Ketentuan Tugas - Sunting tulisan tentang akar korupsi dari bagian yang diawali "Mekanisme penindasan" sampai selesai di "memperkaya diri sendiri.", dengan mengganti "pungli" menjadi "pungutan liar".

Kutipan Tulisan -
Akar Korupsi dari Zaman Kolonial hingga Indonesia Merdeka
Jejak kelam yang tak pernah hilang
Korupsi hari ini sering dianggap penyakit baru, padahal jejaknya sudah panjang. Dari masa Belanda dengan kerja rodi hingga Jepang dengan romusha, praktik penggelapan upah dan pungutan liar sudah membekas. Mirisnya, pola itu tetap berlanjut setelah Indonesia merdeka.
Mengapa akar kolonial begitu kuat
Sistem kolonial dibangun atas dasar eksploitasi. Belanda tidak mungkin mengawasi seluruh rakyat, sehingga mereka mendelegasikan kekuasaan pada demang, lurah, hingga bupati. Jepang pun melanjutkan sistem serupa. Dari sinilah lahir ruang untuk manipulasi: pejabat lokal menjadi "broker" antara penjajah dan rakyat.
Mekanisme penindasan
Rakyat dipaksa kerja tanpa pilihan. Upah yang seharusnya diterima sering dipotong oleh pejabat pribumi. Ada pula praktik mengganti nama: orang kaya membayar agar tidak masuk daftar kerja rodi, lalu digantikan rakyat miskin. Sistem kolonial bukan hanya menindas dari atas, tetapi juga menciptakan kelas elit lokal yang memperkaya diri di atas penderitaan sesama bangsanya.
Kesalahan yang diwariskan
Setelah kemerdekaan, bukannya budaya itu hilang, justru terbawa masuk ke dalam birokrasi negara. Struktur kekuasaan yang terbiasa menindas dan memotong hak rakyat berubah bentuk menjadi pungli, nepotisme, dan kolusi. Korupsi tidak lagi dilakukan demi penjajah, tetapi demi memperkaya diri sendiri.
Harapan yang teruji
Namun rakyat tidak selalu diam. Sejak masa kolonial, ada kisah warga desa yang menolak pungutan, ada tokoh yang menentang pejabat curang, dan ada perlawanan moral dari tokoh agama. Setelah merdeka, gerakan antikorupsi pun terus muncul, meski sering kalah oleh sistem yang lebih besar.

Bagian Data -
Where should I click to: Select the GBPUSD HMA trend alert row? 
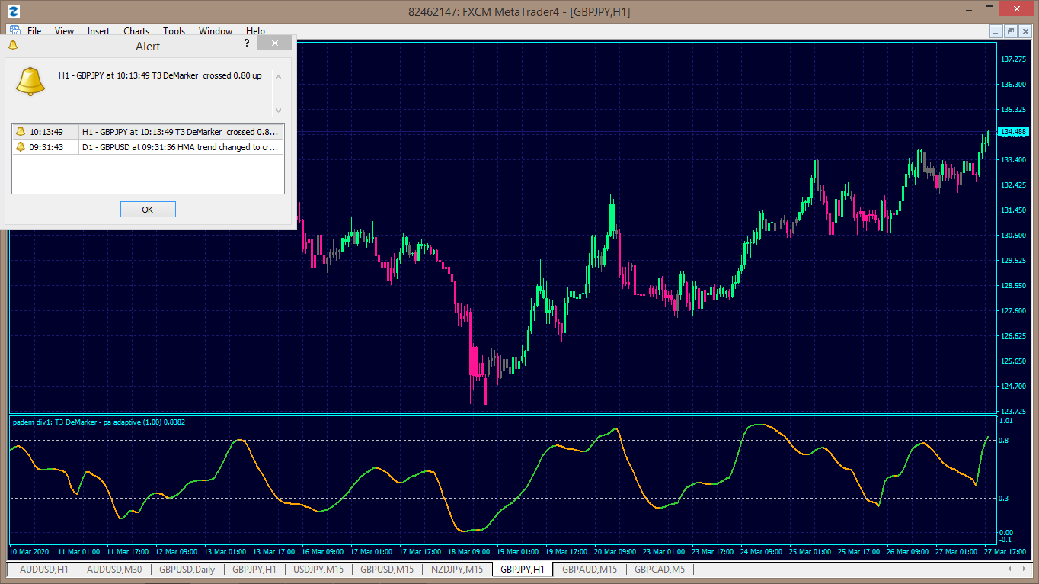pyautogui.click(x=180, y=147)
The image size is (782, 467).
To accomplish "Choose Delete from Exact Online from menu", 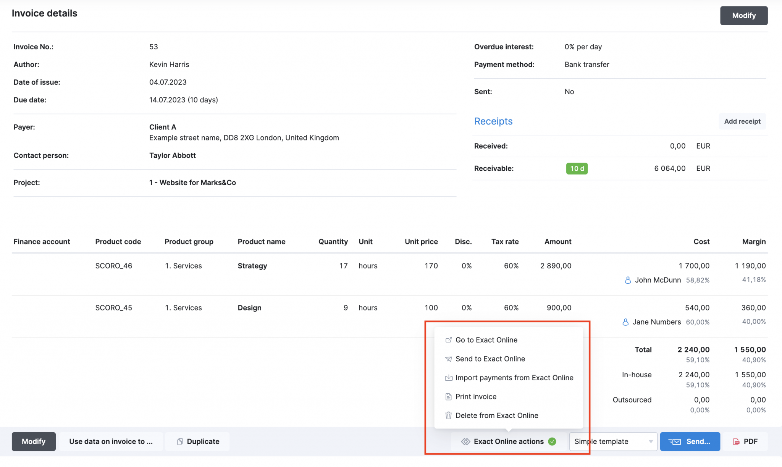I will coord(496,415).
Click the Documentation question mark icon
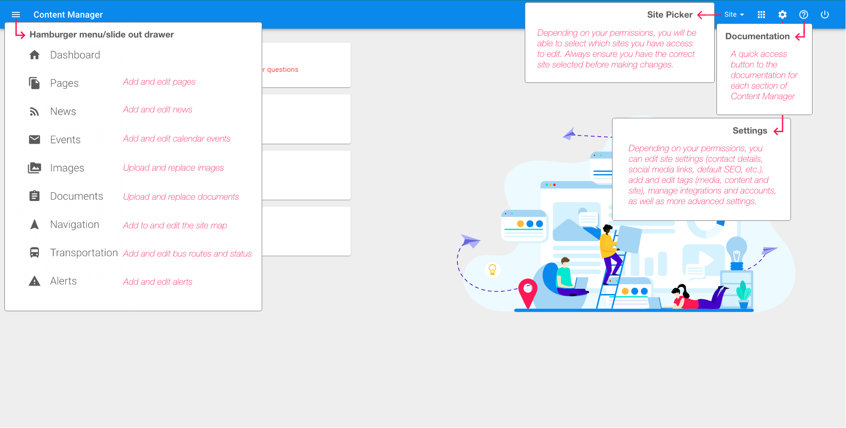Viewport: 846px width, 428px height. click(x=804, y=15)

Hasil Tugas -
Mekanisme penindasan
Rakyat dipaksa kerja tanpa pilihan. Upah yang seharusnya diterima sering dipotong oleh pejabat pribumi. Ada pula praktik mengganti nama: orang kaya membayar agar tidak masuk daftar kerja rodi, lalu digantikan rakyat miskin. Sistem kolonial bukan hanya menindas dari atas, tetapi juga menciptakan kelas elit lokal yang memperkaya diri di atas penderitaan sesama bangsanya.
Kesalahan yang diwariskan
Setelah kemerdekaan, bukannya budaya itu hilang, justru terbawa masuk ke dalam birokrasi negara. Struktur kekuasaan yang terbiasa menindas dan memotong hak rakyat berubah bentuk menjadi pungutan liar, nepotisme, dan kolusi. Korupsi tidak lagi dilakukan demi penjajah, tetapi demi memperkaya diri sendiri.